Output the entries below exactly, from the first line to the line holding "Feed záznamov (33, 243)", both included.

[[ Provided material, beginning ]]

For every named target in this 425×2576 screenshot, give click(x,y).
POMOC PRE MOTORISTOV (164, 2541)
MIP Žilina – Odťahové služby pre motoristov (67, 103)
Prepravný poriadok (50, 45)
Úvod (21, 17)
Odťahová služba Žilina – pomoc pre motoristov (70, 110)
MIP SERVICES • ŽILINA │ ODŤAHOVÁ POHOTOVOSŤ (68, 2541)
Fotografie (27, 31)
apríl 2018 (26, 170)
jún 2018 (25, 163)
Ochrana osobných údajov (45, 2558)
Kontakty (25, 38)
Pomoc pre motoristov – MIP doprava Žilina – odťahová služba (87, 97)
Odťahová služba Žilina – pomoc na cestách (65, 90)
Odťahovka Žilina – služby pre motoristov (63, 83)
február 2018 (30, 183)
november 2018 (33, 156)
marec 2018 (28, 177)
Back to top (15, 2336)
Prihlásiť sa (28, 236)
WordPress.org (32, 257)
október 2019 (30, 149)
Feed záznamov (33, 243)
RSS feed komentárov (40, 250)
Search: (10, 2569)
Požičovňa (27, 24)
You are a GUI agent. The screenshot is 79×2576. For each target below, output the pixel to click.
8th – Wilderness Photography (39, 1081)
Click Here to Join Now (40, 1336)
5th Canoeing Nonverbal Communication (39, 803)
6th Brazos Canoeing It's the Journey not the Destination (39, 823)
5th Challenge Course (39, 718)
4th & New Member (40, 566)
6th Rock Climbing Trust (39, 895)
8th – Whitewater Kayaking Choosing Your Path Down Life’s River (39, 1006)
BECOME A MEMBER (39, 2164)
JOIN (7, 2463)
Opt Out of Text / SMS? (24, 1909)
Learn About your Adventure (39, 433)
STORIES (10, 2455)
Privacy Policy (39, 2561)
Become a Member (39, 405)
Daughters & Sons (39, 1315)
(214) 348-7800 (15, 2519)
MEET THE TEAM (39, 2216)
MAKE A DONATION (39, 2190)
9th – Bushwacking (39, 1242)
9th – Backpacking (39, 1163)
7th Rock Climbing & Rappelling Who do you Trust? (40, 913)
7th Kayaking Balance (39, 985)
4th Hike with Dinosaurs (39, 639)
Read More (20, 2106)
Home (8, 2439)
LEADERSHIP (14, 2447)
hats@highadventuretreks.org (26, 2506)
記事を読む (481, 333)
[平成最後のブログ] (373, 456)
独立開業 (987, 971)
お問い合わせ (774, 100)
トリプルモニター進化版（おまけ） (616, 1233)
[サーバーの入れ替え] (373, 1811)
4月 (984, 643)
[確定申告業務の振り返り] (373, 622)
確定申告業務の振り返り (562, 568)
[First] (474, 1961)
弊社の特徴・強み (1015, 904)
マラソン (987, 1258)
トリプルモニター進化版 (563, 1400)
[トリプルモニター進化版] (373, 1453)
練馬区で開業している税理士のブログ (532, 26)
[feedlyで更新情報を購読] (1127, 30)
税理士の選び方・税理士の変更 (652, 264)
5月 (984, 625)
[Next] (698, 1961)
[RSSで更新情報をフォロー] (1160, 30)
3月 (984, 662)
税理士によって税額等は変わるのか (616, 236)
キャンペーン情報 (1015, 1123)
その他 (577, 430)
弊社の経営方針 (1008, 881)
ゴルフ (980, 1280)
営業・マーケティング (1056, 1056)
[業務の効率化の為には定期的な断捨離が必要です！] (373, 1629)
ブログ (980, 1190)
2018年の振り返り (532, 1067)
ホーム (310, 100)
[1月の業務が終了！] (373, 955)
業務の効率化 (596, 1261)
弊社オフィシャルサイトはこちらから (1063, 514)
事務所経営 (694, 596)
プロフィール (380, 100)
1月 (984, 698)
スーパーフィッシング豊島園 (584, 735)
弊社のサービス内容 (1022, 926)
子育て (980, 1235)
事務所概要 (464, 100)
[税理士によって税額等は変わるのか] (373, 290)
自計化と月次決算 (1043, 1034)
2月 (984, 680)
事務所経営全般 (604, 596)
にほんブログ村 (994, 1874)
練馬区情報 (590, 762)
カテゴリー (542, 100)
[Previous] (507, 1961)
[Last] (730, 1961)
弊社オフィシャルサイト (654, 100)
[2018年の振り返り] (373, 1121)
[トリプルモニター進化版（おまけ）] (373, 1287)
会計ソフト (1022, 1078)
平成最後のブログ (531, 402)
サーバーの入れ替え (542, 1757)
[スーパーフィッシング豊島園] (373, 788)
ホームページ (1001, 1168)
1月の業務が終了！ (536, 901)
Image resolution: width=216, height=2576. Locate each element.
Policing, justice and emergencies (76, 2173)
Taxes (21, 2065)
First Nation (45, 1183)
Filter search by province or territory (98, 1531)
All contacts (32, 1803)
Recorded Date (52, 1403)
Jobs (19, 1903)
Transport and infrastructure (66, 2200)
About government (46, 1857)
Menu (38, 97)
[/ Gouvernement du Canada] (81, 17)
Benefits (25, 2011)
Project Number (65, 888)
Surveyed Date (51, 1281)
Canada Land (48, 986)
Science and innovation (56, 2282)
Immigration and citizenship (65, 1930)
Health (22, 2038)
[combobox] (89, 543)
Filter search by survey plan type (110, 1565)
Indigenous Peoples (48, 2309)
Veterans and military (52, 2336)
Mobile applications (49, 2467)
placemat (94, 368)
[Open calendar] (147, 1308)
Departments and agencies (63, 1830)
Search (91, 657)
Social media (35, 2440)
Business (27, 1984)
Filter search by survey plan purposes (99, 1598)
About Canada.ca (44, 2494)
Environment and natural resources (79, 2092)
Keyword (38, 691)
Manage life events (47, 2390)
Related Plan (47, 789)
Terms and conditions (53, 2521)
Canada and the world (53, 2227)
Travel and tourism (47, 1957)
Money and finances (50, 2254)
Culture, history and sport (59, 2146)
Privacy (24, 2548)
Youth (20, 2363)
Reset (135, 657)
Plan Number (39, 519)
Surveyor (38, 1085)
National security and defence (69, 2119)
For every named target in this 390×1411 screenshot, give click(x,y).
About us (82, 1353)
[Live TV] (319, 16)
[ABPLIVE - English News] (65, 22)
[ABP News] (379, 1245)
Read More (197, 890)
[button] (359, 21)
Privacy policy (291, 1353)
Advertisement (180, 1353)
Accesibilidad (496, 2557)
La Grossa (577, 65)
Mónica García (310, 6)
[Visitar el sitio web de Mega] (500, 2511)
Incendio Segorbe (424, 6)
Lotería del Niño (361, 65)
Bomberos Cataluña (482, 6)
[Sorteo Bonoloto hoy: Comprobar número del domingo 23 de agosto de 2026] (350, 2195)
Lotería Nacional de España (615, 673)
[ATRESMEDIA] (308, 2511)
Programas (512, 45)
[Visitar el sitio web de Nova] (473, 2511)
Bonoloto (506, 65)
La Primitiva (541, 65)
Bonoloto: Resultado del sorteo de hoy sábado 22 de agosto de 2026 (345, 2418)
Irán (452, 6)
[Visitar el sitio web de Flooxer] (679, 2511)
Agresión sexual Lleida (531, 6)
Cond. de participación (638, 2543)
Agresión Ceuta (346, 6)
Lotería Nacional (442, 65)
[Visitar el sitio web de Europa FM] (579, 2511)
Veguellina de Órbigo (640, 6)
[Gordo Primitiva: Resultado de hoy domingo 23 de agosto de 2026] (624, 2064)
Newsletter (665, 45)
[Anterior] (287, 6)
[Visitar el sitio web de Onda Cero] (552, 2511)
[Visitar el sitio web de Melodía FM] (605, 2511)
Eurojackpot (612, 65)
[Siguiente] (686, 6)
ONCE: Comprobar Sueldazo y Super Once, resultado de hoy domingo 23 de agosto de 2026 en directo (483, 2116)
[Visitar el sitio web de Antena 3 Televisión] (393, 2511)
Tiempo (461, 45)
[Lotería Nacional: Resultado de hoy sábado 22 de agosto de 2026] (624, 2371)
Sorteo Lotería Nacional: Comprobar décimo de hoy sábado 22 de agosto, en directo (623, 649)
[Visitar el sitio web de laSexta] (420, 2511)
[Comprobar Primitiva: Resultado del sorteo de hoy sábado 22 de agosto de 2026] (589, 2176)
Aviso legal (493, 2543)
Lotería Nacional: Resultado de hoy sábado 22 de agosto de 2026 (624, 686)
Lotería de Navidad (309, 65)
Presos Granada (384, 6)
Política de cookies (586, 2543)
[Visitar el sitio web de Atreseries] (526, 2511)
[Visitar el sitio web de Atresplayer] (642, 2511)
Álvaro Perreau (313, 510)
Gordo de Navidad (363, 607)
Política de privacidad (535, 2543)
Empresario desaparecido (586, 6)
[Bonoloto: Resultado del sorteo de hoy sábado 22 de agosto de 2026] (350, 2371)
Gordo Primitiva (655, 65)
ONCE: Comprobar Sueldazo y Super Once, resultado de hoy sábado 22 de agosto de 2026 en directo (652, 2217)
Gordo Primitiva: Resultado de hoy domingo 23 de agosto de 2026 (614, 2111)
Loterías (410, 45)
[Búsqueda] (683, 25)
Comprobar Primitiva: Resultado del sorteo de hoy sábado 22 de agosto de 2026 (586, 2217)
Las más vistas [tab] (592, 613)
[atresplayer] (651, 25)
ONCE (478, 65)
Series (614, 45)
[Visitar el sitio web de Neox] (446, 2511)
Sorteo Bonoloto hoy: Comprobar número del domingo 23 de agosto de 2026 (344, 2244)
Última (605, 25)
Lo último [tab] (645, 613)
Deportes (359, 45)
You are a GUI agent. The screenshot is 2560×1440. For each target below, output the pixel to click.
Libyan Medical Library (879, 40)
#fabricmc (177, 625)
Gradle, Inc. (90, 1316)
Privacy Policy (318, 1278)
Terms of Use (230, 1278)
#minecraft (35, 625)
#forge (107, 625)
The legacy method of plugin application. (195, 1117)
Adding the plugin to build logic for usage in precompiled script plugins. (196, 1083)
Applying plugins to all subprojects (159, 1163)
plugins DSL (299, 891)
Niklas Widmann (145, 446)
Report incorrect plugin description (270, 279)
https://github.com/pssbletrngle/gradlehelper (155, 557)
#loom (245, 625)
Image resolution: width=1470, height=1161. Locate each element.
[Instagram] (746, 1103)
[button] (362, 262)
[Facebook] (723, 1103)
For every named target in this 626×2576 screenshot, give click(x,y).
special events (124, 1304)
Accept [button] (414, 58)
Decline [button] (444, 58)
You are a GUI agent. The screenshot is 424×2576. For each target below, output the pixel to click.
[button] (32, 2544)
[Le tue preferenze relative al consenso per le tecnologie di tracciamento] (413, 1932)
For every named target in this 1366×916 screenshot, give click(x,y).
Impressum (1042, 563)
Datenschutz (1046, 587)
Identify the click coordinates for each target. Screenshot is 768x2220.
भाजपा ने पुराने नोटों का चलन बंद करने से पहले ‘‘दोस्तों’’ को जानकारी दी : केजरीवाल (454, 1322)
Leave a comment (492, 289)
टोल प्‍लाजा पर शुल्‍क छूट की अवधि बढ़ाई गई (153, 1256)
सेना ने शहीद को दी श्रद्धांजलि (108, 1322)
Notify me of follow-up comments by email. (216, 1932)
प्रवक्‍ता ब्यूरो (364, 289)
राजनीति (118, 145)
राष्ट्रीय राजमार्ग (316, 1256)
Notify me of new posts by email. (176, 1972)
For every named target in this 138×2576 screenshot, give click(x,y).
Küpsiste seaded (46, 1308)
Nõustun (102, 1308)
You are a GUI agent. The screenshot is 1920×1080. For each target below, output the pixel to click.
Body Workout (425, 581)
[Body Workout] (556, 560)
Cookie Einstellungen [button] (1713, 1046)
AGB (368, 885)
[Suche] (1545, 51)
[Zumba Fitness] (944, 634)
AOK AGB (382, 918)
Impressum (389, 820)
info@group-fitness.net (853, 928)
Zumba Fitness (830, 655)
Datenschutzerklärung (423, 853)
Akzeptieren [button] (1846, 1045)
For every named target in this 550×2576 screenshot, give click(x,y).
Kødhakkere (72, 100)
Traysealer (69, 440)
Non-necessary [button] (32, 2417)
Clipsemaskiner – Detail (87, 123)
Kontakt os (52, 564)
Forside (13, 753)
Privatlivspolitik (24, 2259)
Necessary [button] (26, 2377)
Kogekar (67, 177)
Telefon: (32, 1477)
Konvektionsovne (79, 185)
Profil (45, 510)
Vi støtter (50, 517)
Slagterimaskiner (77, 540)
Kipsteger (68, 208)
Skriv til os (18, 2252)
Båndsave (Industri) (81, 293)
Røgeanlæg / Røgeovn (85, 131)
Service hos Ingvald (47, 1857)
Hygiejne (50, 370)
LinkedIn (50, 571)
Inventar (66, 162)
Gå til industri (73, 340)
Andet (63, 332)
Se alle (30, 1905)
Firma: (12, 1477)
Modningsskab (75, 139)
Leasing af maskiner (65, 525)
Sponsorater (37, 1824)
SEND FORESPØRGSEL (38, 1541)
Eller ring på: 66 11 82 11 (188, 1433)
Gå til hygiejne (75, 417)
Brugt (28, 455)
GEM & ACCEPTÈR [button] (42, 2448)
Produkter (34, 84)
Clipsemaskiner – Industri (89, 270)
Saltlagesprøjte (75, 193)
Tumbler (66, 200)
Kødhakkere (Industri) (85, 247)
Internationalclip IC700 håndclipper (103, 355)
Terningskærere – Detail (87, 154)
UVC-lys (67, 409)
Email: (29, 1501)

[[ Provided material, end ]]

Reply to the task:
For every named target in this 425×2576 screenshot, give click(x,y).
POMOC PRE MOTORISTOV (164, 2541)
MIP Žilina – Odťahové služby pre motoristov (67, 103)
Prepravný poriadok (50, 45)
Úvod (21, 17)
Odťahová služba Žilina – pomoc pre motoristov (70, 110)
MIP SERVICES • ŽILINA │ ODŤAHOVÁ POHOTOVOSŤ (68, 2541)
Fotografie (27, 31)
apríl 2018 (26, 170)
jún 2018 (25, 163)
Ochrana osobných údajov (45, 2558)
Kontakty (25, 38)
Pomoc pre motoristov – MIP doprava Žilina – odťahová služba (87, 97)
Odťahová služba Žilina – pomoc na cestách (65, 90)
Odťahovka Žilina – služby pre motoristov (63, 83)
február 2018 (30, 183)
november 2018 (33, 156)
marec 2018 (28, 177)
Back to top (15, 2336)
Prihlásiť sa (28, 236)
WordPress.org (32, 257)
október 2019 (30, 149)
Feed záznamov (33, 243)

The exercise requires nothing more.